[Collected data entries]
.....
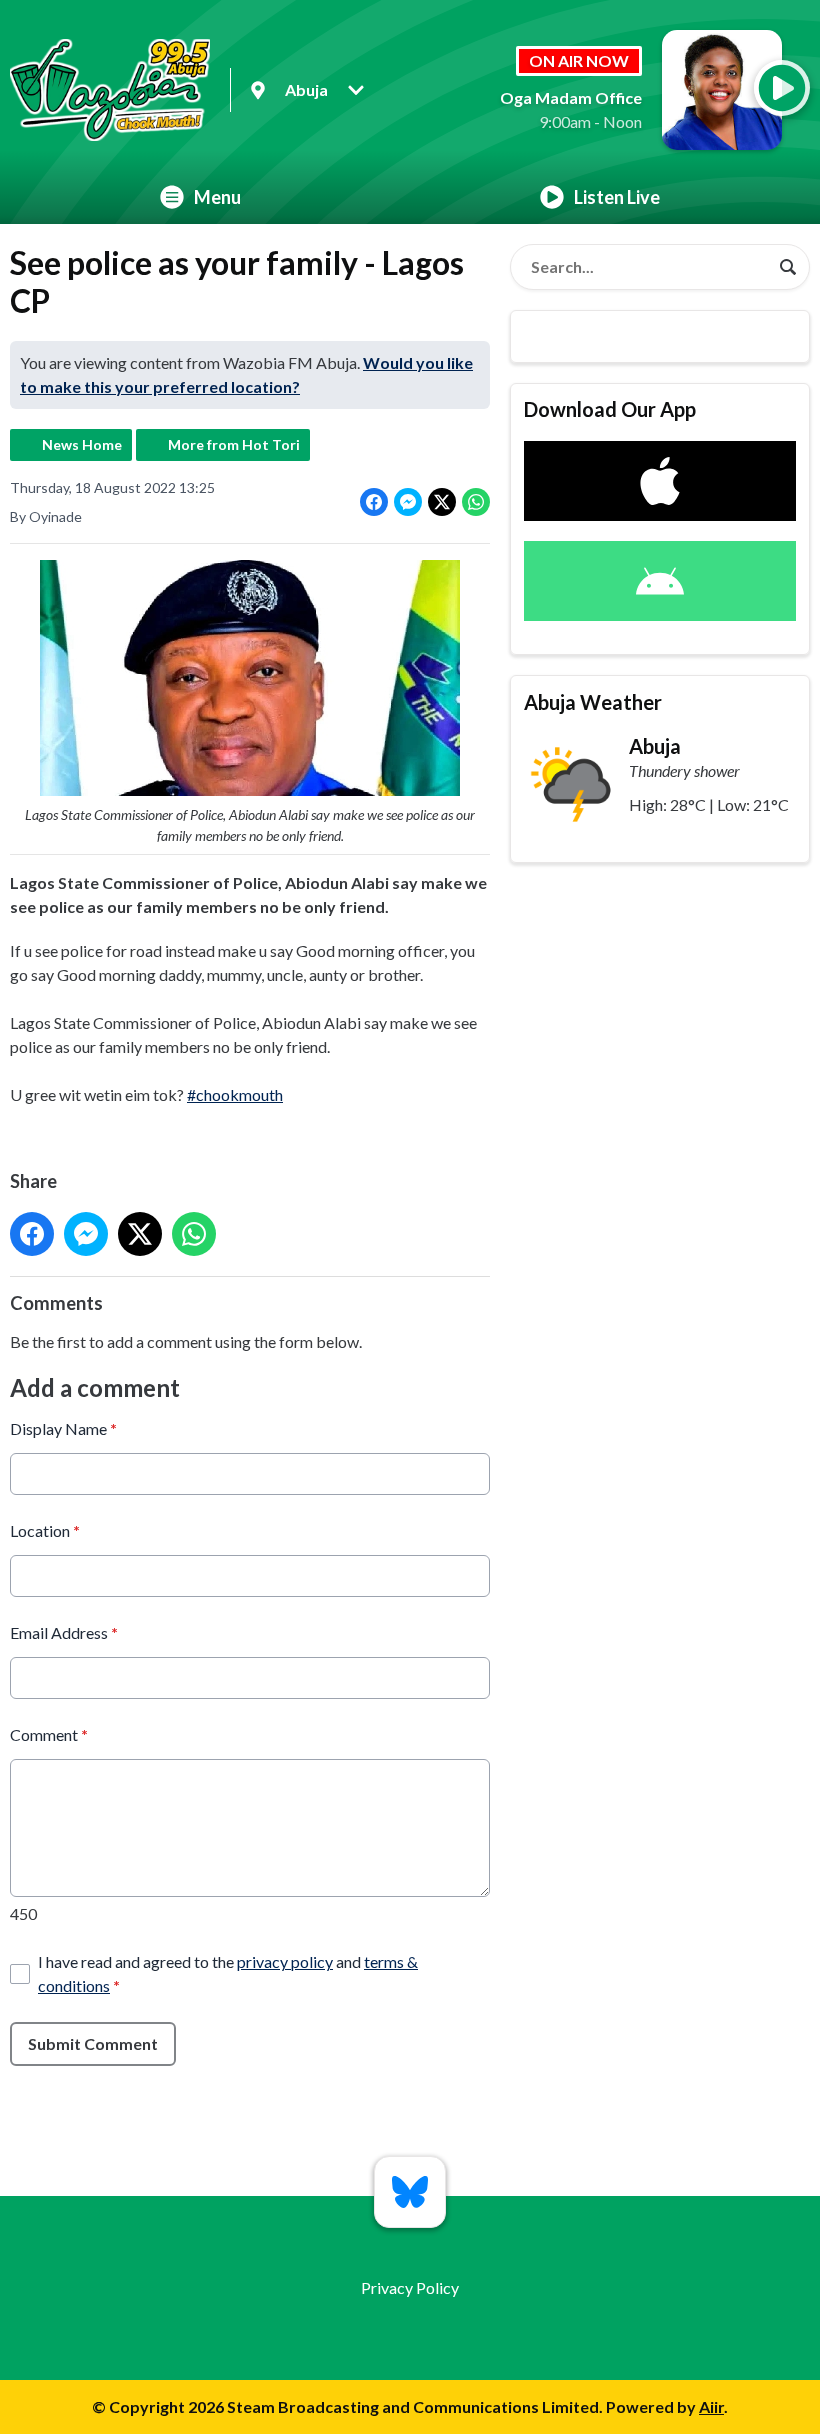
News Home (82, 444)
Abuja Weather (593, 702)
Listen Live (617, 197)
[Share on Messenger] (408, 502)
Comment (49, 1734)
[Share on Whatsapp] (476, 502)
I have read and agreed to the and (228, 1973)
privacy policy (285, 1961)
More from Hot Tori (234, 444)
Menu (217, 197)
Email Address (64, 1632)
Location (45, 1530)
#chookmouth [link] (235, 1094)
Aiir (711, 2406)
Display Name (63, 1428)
.....
How to complete this task — The reply must consist of the records, repeated exactly, minus any images.

Output of the task —
News Home (82, 444)
Abuja Weather (593, 702)
Listen Live (617, 197)
[Share on Messenger] (408, 502)
Comment (49, 1734)
[Share on Whatsapp] (476, 502)
I have read and agreed to the and (228, 1973)
privacy policy (285, 1961)
More from Hot Tori (234, 444)
Menu (217, 197)
Email Address (64, 1632)
Location (45, 1530)
#chookmouth [link] (235, 1094)
Aiir (711, 2406)
Display Name (63, 1428)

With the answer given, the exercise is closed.